Exercise aim
Everything before the line containing "Task: Dismiss the Kraken API rate limit alert" is to be left out; repeat that line and all lines after it exactly, to the end of the data.

────

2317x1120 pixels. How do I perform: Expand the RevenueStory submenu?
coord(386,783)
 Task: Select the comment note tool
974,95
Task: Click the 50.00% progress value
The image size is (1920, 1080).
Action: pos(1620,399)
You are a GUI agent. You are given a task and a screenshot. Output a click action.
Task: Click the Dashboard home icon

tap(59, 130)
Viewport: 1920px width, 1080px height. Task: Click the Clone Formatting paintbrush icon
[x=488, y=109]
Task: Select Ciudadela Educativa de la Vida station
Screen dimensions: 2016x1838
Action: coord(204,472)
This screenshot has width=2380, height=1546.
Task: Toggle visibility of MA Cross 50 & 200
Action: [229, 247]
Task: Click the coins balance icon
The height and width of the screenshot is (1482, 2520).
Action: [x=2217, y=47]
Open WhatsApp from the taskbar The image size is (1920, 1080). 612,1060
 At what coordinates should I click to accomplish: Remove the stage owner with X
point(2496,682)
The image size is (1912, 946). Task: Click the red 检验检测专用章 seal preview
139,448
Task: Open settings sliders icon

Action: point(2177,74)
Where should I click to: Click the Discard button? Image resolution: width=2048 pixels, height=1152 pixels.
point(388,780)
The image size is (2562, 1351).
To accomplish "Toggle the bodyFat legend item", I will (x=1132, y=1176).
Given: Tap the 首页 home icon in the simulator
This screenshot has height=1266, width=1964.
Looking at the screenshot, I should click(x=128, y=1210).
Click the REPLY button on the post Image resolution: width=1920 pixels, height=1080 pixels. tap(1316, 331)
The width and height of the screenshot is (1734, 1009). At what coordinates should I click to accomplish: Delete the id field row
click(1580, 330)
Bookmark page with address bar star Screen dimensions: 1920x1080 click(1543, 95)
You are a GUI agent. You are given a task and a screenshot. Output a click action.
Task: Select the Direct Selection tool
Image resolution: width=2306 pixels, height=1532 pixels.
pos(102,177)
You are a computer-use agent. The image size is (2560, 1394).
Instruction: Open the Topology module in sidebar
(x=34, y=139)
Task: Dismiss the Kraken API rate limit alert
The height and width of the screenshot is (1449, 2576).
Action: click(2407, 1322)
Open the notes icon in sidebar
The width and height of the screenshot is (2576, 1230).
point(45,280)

────

Response box
Task: Dismiss the Kraken API rate limit alert
The height and width of the screenshot is (1449, 2576).
Action: click(2407, 1322)
Open the notes icon in sidebar
The width and height of the screenshot is (2576, 1230).
point(45,280)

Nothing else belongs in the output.